You already have the matrix elements for a \sigma_{+}, which you have recognised to be the Hermitian conjugate of a^{\dagger} \sigma_{-}.
The "big" matrix you see for a \sigma_{+} is not the matrix element of "\sigma_{+} for more than 2 x 2 dimensions", which you seem to be confused about.
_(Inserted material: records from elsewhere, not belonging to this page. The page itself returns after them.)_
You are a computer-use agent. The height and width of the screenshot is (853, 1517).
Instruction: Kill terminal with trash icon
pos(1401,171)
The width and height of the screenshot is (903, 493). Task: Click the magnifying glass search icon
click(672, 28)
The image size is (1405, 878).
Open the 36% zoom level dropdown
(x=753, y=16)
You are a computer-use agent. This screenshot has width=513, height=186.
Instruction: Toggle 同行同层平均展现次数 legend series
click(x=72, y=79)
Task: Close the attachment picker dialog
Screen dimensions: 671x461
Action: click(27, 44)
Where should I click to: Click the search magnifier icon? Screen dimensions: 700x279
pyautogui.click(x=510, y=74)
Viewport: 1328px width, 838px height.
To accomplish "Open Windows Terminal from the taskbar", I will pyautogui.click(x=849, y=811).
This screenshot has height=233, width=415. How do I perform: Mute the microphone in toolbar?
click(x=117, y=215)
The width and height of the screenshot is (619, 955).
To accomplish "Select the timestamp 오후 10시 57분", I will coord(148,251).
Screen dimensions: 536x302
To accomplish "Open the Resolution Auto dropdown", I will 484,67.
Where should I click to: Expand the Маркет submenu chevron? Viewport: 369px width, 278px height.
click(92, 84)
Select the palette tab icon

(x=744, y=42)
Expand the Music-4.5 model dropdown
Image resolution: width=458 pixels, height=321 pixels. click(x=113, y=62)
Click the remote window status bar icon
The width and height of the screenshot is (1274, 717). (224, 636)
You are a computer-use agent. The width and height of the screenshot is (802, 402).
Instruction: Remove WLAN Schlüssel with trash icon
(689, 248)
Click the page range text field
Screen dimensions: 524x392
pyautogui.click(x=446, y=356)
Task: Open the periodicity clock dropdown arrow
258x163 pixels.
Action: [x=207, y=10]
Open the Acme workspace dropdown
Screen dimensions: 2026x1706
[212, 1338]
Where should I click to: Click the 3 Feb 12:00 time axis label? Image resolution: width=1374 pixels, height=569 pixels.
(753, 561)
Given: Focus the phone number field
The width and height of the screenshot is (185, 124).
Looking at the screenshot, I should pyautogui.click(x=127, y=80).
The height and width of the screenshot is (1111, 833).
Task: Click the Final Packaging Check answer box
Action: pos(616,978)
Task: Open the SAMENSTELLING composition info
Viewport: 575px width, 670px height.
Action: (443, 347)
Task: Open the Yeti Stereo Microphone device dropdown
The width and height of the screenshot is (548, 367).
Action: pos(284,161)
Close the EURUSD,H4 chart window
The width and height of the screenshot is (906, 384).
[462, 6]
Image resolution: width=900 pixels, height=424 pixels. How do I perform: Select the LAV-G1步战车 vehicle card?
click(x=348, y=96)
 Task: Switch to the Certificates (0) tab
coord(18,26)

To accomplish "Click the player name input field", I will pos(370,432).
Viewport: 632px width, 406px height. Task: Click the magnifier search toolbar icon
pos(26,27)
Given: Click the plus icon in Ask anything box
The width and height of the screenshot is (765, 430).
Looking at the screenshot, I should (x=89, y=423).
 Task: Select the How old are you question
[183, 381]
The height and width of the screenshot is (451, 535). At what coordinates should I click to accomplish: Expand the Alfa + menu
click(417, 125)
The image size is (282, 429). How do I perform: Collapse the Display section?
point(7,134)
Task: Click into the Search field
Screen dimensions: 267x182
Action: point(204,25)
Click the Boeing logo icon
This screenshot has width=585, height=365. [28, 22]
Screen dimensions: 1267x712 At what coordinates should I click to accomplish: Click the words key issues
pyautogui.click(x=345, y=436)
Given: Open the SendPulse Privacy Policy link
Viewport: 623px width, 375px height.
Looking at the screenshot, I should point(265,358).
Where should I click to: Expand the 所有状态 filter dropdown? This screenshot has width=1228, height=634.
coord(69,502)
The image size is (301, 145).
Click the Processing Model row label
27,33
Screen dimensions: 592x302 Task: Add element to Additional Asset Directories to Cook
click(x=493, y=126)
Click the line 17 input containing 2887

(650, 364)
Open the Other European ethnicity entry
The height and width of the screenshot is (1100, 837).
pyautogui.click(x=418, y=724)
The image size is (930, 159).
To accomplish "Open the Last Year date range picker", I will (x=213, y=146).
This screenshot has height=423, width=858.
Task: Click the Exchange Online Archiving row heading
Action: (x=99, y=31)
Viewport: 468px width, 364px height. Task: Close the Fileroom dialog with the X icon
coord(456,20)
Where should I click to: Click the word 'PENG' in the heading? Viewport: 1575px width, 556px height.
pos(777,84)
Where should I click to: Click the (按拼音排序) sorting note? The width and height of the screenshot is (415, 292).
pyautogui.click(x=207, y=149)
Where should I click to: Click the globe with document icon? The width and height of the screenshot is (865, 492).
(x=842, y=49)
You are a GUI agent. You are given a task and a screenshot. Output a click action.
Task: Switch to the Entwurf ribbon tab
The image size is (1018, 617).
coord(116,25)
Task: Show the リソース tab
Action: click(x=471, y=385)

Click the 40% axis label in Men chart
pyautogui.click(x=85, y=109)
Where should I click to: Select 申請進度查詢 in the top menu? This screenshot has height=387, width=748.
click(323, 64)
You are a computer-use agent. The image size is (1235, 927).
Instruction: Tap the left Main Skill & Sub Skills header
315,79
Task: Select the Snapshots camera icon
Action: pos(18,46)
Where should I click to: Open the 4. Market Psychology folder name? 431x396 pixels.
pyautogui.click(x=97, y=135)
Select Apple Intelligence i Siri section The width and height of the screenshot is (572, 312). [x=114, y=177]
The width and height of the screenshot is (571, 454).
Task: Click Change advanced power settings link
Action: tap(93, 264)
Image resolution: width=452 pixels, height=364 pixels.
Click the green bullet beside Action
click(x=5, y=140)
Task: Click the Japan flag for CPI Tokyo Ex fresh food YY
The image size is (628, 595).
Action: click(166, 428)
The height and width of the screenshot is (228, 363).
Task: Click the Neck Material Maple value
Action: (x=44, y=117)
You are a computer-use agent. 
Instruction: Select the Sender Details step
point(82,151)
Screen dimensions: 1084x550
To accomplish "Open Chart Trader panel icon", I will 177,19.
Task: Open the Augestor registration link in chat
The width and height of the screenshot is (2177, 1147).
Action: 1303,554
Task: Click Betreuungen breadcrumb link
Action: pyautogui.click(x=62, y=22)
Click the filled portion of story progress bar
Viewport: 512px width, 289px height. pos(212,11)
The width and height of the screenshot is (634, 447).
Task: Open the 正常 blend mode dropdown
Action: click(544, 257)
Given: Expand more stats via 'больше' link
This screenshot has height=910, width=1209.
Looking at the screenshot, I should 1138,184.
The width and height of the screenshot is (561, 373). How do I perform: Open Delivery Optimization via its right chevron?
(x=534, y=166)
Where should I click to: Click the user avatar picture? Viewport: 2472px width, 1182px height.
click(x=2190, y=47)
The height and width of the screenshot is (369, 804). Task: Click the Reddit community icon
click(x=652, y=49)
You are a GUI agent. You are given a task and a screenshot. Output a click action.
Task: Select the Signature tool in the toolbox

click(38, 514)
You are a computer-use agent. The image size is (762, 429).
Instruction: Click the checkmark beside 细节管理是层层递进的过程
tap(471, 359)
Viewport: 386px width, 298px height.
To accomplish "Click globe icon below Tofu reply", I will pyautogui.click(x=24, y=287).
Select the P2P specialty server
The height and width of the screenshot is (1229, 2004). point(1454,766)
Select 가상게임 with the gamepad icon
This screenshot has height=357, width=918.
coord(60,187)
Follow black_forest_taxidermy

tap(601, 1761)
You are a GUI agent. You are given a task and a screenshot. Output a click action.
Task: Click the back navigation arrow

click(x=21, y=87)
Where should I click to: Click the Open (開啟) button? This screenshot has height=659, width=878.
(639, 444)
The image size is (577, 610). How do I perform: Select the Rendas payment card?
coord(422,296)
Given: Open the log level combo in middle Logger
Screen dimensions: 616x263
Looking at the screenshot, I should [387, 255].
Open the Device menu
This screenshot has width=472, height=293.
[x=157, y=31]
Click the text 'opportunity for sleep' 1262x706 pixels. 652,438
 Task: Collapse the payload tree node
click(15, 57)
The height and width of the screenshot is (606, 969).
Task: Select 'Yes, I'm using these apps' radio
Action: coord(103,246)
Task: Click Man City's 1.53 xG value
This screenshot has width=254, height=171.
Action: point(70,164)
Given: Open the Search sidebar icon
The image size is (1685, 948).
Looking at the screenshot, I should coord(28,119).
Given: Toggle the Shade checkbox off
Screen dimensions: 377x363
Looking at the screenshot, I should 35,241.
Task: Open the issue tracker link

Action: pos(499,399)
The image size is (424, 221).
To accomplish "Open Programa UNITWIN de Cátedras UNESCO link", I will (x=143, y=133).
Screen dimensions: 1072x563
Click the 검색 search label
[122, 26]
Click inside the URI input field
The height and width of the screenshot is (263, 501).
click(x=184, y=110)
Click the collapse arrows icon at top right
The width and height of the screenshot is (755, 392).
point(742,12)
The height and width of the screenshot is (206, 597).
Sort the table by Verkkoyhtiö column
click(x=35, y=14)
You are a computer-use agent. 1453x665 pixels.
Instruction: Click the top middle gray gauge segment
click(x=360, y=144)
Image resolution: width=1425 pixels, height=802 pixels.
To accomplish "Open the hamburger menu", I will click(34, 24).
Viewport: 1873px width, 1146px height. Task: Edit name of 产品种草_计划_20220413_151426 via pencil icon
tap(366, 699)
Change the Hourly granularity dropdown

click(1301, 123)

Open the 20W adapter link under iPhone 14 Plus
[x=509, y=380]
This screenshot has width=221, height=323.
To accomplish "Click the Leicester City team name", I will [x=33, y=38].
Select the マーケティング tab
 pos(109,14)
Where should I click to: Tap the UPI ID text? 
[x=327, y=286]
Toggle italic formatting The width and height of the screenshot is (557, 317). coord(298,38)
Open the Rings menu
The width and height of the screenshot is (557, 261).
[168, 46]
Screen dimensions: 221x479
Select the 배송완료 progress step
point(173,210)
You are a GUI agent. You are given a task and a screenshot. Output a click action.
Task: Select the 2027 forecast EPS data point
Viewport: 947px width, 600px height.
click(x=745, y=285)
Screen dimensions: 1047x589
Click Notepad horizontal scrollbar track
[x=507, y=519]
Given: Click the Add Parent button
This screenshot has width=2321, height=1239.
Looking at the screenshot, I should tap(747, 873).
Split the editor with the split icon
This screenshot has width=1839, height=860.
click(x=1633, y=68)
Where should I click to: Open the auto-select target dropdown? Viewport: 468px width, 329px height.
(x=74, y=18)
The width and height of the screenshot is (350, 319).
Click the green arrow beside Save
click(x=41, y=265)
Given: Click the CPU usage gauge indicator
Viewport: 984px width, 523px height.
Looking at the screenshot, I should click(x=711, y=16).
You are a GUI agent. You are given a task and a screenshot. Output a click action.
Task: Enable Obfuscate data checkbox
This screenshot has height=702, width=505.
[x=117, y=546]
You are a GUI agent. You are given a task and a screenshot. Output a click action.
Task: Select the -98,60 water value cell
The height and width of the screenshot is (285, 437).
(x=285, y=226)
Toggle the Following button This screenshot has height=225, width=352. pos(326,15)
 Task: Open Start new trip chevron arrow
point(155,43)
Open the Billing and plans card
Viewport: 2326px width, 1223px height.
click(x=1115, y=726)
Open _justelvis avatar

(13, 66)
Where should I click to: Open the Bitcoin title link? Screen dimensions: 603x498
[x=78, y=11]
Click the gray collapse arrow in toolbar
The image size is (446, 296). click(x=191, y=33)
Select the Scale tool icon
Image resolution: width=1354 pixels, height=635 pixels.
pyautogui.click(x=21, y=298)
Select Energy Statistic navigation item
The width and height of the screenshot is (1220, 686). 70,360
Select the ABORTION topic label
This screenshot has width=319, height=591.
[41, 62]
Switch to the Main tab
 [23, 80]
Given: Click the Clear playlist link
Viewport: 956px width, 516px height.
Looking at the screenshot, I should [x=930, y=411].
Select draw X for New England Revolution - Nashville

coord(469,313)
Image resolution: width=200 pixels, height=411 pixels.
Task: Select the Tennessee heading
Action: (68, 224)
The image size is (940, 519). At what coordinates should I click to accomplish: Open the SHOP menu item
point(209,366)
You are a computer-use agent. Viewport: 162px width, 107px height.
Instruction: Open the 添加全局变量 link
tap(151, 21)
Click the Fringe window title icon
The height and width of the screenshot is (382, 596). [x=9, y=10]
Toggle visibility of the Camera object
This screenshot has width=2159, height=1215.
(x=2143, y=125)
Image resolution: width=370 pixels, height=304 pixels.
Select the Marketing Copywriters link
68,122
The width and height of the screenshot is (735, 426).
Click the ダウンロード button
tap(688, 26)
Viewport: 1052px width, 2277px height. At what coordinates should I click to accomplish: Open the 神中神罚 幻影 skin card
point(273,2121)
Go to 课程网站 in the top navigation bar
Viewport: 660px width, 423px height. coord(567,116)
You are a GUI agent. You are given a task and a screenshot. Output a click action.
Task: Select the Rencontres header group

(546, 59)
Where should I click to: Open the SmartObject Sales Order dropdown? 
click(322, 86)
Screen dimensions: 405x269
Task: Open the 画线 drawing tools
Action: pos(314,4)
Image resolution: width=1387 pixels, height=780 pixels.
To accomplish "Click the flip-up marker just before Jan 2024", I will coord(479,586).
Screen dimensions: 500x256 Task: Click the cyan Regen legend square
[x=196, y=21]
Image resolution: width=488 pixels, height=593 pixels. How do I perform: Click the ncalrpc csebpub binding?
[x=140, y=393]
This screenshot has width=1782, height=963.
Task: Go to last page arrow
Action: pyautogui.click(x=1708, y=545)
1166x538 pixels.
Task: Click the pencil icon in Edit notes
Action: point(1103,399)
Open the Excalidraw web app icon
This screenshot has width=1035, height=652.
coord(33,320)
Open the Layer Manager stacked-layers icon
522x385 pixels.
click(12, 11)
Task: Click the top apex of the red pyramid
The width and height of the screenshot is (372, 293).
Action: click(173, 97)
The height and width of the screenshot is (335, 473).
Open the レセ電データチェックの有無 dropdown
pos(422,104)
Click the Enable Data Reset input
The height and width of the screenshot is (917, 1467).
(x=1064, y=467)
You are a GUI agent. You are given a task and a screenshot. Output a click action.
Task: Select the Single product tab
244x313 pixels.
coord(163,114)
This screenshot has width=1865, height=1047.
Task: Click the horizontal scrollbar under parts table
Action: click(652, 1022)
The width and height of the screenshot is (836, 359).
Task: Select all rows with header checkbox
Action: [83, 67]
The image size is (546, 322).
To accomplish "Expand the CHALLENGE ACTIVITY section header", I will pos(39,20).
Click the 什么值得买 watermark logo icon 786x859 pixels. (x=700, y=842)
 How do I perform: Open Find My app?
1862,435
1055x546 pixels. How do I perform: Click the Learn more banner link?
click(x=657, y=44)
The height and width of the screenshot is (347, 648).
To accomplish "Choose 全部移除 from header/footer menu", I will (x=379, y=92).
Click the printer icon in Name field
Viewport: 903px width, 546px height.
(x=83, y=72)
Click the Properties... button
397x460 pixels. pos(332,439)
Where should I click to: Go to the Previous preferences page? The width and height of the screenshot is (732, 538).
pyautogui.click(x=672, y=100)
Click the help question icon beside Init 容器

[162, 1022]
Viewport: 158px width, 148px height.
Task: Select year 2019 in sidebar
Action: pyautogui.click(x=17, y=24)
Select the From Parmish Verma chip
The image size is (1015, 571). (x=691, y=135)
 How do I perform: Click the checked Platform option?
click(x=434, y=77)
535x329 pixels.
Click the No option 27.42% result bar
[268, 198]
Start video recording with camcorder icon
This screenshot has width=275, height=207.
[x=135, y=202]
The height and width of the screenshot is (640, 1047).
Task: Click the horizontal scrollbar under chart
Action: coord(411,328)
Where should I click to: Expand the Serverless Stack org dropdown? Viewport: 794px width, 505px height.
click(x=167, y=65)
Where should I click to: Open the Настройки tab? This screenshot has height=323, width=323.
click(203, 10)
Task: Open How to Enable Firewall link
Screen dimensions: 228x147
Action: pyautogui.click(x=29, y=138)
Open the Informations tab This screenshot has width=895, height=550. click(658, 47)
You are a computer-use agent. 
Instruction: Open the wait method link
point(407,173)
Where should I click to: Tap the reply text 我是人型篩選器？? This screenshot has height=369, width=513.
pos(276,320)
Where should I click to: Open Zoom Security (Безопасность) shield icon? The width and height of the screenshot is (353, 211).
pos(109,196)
The matrix given in the problem is the tensor product of a and \sigma_{+}.

So:
\begin{bmatrix}
0 & \sqrt{1} & 0 & 0 & \\
0 & 0 & \sqrt{2} & 0 \\
0 & 0 & 0 & \sqrt{3} \\
0 & 0 & 0 & 0 \\
\end{bmatrix} $\otimes$ \begin{bmatrix} 0 & 2 & \\ 0 & 0 & \\ \end{bmatrix} =

\begin{bmatrix}
0 & 0 & 0 & 2 \sqrt{1} & 0& 0 \dots \\
0 & 0 & 0 & 0 & 0 & 0 \dots \\
0 & 0 & 0 & 0 & 0 & 2\sqrt{2} \dots \\
0 & 0 & 0 & 0 & 0 & 0 \dots \\
\vdots & \vdots & \vdots & \vdots & \vdots&\ddots\\
\end{bmatrix}
which is not the same as eqn(5)?

 

[Fightfish]

That is because the basis in Eqn (5) was reordered (for some unknown reason)
The direct tensor product you got in your previous post has the basis order |0,+\rangle, |0,-\rangle,|1,+\rangle,|1,-\rangle \cdots, while the basis for Eqn (5) has the order |0,-\rangle, |0,+\rangle,|1,-\rangle,|1,+\rangle \cdots.
Both are equally valid - as long as you keep proper track of the basis order.

 

[Raptor112]

That is because the basis in Eqn (5) was reordered (for some unknown reason)
The direct tensor product you got in your previous post has the basis order |0,+\rangle, |0,-\rangle,|1,+\rangle,|1,-\rangle \cdots, while the basis for Eqn (5) has the order |0,-\rangle, |0,+\rangle,|1,-\rangle,|1,+\rangle \cdots.
Both are equally valid - as long as you keep proper track of the basis order.

So
$a^{\dagger} \sigma_-$=

\begin{bmatrix}
0 & 0 & 0 & 0 & 0& 0 &\dots \\
0 & 0 & 0 & 0 & 0 & 0 &\dots \\
0 & 2\sqrt{1}& 0 & 0 & 0 & 0& \dots \\
0 & 0 & 0 & 0 & 0 & 0 & \dots \\
0 & 0 & 0 & 2\sqrt{2} & 0& 0 &\dots \\
\vdots & \vdots & \vdots & \vdots & \vdots & \vdots&\ddots\\
\end{bmatrix}

 

[Fightfish]

Yup, that seems correct to me.
It'll probably be worthwhile to spend some time reviewing / learning about tensor product spaces, since you seemed to be confused at some points.